EXTRACTED RECORDS -

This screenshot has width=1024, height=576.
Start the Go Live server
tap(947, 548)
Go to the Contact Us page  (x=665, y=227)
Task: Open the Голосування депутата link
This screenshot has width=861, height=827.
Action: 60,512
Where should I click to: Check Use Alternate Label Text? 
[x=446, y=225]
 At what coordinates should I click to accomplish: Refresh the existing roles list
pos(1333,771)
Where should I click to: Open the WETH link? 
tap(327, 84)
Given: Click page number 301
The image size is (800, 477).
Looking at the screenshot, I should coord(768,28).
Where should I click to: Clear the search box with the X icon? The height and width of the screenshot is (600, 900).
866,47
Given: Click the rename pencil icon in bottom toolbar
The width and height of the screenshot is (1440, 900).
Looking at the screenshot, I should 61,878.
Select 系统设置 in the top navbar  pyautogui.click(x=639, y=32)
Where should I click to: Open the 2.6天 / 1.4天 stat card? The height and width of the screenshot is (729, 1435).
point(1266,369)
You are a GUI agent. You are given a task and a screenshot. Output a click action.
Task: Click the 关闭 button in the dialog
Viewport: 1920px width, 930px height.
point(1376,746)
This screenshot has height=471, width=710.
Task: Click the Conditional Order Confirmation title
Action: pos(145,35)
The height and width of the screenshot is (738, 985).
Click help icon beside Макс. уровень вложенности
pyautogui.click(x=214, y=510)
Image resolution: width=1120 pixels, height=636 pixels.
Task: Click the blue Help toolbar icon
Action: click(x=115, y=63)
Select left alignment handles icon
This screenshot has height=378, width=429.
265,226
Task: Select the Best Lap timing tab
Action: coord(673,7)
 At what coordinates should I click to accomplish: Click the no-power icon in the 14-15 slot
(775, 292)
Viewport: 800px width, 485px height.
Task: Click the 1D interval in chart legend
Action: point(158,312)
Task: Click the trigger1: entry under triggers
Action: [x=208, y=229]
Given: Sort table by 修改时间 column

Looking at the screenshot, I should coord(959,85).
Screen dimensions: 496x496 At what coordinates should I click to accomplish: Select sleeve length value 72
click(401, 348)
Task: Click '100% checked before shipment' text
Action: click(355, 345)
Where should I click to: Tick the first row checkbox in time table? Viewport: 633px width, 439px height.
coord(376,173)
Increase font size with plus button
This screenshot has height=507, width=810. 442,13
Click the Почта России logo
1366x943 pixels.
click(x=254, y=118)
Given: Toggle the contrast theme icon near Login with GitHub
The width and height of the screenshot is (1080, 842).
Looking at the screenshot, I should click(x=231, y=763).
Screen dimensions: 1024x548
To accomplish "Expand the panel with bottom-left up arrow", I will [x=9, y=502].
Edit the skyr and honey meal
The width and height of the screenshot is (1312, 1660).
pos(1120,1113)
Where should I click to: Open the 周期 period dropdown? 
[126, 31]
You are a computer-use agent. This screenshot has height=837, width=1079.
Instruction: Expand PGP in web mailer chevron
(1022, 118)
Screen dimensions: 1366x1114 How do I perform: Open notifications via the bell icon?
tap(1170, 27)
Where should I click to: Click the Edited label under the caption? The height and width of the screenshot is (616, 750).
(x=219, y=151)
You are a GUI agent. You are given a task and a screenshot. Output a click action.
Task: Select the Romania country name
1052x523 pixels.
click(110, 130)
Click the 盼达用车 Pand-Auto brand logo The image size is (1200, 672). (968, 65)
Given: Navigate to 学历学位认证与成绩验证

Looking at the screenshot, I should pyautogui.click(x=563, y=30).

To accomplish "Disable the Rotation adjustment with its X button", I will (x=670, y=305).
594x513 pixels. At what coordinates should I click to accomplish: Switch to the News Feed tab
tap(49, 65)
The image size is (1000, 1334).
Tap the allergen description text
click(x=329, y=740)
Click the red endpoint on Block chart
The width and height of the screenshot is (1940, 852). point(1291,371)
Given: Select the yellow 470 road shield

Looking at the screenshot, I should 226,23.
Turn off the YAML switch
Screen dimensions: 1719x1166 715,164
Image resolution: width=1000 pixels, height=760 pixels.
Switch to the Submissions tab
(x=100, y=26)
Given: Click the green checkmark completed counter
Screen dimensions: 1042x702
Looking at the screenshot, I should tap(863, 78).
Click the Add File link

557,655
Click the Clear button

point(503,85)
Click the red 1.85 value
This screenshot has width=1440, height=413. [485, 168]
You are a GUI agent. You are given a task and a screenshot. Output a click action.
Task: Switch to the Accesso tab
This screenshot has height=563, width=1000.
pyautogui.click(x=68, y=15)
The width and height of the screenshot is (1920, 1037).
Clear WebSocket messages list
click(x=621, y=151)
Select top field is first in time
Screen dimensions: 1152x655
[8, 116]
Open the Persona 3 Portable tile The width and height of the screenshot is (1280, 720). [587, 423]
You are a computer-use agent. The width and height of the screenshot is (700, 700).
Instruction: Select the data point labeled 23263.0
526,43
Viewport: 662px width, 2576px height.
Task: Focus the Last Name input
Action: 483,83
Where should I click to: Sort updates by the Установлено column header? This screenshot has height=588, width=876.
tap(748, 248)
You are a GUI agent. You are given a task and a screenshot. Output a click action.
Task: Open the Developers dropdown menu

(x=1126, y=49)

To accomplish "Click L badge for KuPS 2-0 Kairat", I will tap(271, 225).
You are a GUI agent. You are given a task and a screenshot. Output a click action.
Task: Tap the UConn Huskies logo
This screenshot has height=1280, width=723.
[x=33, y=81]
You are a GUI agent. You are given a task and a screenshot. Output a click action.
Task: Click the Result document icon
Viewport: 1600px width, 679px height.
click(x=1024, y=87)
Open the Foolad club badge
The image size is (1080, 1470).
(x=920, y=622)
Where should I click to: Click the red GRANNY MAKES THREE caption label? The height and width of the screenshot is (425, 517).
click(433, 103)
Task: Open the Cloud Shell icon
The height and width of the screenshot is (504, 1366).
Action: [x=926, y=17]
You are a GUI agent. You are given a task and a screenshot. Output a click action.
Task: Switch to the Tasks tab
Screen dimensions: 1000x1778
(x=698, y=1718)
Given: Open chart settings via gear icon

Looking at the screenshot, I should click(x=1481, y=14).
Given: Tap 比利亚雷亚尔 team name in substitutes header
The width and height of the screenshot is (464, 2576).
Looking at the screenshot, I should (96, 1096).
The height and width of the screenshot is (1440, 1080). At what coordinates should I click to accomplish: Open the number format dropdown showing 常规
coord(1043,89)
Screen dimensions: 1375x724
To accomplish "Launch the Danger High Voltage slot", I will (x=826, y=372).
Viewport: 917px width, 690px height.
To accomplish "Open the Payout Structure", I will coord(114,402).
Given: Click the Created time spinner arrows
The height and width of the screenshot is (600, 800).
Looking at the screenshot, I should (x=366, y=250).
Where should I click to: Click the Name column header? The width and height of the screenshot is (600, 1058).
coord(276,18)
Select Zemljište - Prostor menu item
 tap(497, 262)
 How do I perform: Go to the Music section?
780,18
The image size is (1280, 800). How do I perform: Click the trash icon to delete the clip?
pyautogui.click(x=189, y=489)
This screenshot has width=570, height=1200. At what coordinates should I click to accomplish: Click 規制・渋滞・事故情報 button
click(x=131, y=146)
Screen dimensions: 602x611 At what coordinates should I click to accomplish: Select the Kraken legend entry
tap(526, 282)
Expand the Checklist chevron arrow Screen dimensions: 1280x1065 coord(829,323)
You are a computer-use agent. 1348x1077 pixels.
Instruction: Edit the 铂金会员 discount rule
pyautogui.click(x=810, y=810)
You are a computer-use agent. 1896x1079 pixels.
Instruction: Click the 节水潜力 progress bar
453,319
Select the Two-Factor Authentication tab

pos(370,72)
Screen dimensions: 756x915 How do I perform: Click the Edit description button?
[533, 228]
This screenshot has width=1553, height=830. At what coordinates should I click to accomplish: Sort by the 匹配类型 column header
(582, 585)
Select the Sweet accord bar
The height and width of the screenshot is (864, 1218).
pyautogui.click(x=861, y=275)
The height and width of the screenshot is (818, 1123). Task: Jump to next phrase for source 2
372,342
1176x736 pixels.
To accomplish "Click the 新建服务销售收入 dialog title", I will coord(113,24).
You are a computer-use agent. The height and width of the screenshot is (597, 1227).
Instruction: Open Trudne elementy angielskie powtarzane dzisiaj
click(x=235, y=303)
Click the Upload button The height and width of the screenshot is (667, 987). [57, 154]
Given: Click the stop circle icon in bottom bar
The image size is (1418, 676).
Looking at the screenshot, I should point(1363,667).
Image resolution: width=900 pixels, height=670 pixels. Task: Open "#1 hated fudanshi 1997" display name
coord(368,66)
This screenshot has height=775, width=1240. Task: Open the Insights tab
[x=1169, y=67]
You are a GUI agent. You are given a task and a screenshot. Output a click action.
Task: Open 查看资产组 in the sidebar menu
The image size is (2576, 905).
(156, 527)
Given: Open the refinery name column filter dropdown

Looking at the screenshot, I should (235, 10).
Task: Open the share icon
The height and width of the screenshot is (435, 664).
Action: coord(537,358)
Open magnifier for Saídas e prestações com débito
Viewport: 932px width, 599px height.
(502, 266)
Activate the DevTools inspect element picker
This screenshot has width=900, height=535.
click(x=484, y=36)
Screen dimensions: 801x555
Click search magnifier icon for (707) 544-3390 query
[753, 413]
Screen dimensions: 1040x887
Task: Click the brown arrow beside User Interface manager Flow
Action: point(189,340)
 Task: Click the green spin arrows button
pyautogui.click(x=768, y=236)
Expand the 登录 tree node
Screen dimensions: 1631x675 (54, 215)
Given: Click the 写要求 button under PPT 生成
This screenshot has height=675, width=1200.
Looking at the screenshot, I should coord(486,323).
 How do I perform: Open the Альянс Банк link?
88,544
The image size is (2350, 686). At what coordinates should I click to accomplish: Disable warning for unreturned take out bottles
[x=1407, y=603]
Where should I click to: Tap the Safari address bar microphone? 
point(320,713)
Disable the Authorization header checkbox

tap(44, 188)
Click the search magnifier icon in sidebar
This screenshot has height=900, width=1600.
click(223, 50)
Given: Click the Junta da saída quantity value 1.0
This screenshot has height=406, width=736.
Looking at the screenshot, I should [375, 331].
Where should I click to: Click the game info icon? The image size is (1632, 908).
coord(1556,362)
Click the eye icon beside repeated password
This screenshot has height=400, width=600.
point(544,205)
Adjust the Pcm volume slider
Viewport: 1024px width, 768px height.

HOW TO COMPLETE THIS TASK - All lines above between those holding "The height and width of the screenshot is (818, 1123)." and "Task: Open the share icon", inclusive, must be set down unchanged, and no other line may be included.

RESPONSE AREA -
The height and width of the screenshot is (818, 1123). Task: Jump to next phrase for source 2
372,342
1176x736 pixels.
To accomplish "Click the 新建服务销售收入 dialog title", I will coord(113,24).
You are a computer-use agent. The height and width of the screenshot is (597, 1227).
Instruction: Open Trudne elementy angielskie powtarzane dzisiaj
click(x=235, y=303)
Click the Upload button The height and width of the screenshot is (667, 987). [57, 154]
Given: Click the stop circle icon in bottom bar
The image size is (1418, 676).
Looking at the screenshot, I should point(1363,667).
Image resolution: width=900 pixels, height=670 pixels. Task: Open "#1 hated fudanshi 1997" display name
coord(368,66)
This screenshot has height=775, width=1240. Task: Open the Insights tab
[x=1169, y=67]
You are a GUI agent. You are given a task and a screenshot. Output a click action.
Task: Open 查看资产组 in the sidebar menu
The image size is (2576, 905).
(156, 527)
Given: Open the refinery name column filter dropdown

Looking at the screenshot, I should (235, 10).
Task: Open the share icon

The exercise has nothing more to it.